Nitrates will take the longest to work off. :doubt: It took me about 5 months or so to work off just 7 or so ppm of nitrates and that's with a very small bioload (4 small fish in a 75gal), weekly water changes of 10-15%, 24/7 skimming etc. Good sized water changes using ro/di water will help dilute the nitrate issue some, but you will need to find the source of your excess nitrates. Are you running a sand bed? If so, what type?? (ie shallow sand bed or deep sand bed?) If shallow sand bed, do you vaccum the substrate when doing your water changes?? If not, that could be part of your problem as waste can easily get trapped in your sandbed and cause nitrate issues. I ended up tossing my sandbed for this same reason and going bare bottom. Helped quite a bit, but it is a look that takes some getting use to. Also, you mentioned your canister filter. Yes, they can cause issues like mentioned. The bio-material you have in it, I would get rid of. It will not provide anything extra for you that your liverock won't provide. Bi-weekly cleaning of it IMO is too long as well
To keep waste buildup from working against you, you'd want to clean those pads every 2-3 days which can be a pain. This is the same reason I didn't put anything in my canister filter when I used one other than carbon because of the waste build up that resulted. Eventually, I tossed the canister filter itself and just hung a bag of carbon in my sump because of the waste that just accumilated in the canister. If you notice when cleaning your canister, a lot of waste will even just sit on the bottom of it which can cause issues. The main thing with any tank is you want to get rid of any waste before it can cause any issues for you and this is why people adopt different methods like skimming, frequent water changes (we have a member here that did a 100% water change on his tank every week!), good husbandry, good flow with proper placement to keep all waste and detritus in suspension to be either used up by corals or removed via skimmer or mechanical filter etc. and so forth.

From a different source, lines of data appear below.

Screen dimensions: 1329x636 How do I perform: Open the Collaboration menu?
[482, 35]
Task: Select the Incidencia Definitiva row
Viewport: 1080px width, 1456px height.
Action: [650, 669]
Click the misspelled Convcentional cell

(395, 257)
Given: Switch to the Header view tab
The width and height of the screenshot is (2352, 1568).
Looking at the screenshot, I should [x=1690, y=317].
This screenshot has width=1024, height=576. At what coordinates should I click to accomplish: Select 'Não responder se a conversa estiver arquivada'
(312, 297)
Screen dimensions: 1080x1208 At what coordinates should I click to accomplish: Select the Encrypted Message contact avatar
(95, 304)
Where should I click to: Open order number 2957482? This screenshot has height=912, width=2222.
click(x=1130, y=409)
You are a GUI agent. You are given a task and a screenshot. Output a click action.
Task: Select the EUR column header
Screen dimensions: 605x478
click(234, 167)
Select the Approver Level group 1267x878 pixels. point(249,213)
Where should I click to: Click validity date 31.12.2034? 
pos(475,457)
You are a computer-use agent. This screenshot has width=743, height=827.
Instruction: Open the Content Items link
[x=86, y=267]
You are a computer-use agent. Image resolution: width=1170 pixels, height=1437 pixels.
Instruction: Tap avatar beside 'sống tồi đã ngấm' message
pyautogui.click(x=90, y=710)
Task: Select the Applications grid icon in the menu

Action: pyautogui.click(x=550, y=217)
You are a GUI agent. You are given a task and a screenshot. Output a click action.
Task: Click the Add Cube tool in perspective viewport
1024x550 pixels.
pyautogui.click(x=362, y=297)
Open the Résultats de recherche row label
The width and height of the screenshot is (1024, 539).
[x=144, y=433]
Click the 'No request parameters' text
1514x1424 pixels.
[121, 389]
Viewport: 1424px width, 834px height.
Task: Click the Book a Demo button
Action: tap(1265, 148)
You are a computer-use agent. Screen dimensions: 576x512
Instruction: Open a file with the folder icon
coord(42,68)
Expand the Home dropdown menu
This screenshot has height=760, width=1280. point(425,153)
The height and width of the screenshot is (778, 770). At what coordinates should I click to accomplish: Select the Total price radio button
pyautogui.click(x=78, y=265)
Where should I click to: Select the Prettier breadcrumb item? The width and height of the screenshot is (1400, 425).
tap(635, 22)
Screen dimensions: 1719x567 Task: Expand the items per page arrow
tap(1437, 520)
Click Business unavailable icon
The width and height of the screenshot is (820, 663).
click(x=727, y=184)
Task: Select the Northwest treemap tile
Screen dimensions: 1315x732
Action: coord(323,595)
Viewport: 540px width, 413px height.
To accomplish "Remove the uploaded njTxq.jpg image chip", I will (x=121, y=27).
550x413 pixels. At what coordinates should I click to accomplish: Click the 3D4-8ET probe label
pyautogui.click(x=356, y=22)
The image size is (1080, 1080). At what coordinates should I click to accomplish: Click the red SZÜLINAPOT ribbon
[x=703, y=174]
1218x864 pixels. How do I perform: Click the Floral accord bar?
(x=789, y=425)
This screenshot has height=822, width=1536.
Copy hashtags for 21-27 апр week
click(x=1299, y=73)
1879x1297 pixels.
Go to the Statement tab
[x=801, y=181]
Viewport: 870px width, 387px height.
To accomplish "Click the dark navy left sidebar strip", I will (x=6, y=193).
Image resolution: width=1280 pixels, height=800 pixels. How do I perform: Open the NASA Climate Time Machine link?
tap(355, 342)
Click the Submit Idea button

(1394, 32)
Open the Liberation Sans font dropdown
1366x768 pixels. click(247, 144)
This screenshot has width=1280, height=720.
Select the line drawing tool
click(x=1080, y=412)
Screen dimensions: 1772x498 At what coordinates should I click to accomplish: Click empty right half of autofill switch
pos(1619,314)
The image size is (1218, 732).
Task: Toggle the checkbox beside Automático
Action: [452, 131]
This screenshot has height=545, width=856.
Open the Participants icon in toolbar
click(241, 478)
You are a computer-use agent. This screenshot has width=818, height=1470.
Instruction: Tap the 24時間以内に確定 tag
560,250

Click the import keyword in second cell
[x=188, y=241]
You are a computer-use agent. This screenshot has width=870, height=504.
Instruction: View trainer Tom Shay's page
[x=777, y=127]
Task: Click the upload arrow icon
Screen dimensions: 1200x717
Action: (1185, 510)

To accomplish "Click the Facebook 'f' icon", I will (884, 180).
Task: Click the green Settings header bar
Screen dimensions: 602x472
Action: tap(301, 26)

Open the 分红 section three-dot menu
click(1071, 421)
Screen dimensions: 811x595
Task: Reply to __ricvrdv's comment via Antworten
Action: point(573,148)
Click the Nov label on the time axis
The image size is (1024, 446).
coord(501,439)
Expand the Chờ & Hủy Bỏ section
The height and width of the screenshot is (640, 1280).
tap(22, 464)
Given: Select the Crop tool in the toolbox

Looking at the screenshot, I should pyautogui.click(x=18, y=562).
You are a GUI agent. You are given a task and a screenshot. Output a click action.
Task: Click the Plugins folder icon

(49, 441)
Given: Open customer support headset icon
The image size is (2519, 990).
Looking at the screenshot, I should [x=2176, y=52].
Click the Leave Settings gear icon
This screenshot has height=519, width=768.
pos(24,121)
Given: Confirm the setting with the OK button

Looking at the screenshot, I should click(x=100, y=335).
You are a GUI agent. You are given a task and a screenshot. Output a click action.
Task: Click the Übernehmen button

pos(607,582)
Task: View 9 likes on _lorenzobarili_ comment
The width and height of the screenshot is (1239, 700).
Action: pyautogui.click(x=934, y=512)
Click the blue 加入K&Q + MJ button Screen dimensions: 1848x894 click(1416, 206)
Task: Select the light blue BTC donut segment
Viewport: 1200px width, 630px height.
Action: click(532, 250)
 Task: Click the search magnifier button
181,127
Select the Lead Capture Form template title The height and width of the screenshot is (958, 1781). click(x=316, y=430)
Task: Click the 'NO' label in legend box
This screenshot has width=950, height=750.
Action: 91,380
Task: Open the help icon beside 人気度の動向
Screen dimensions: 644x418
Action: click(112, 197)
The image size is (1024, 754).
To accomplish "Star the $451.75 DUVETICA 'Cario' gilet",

With that said, what you are experiencing is normal and happens to almost everyone after setting up a new tank. Tanks need time to mature and during this time you will experience algae outbreaks from time to time. Your liverock will have to build up all of the necessary anaerobic bacteria to perform denitrification (process by which nitrates are converted to nitrogen gas) which un-fortunately can take some time so don't get too stumped as it should eventually pass. You could possibly try and manually remove some of the algae from your tank as in doing so, you will be exporting any bound-up excess nutrients.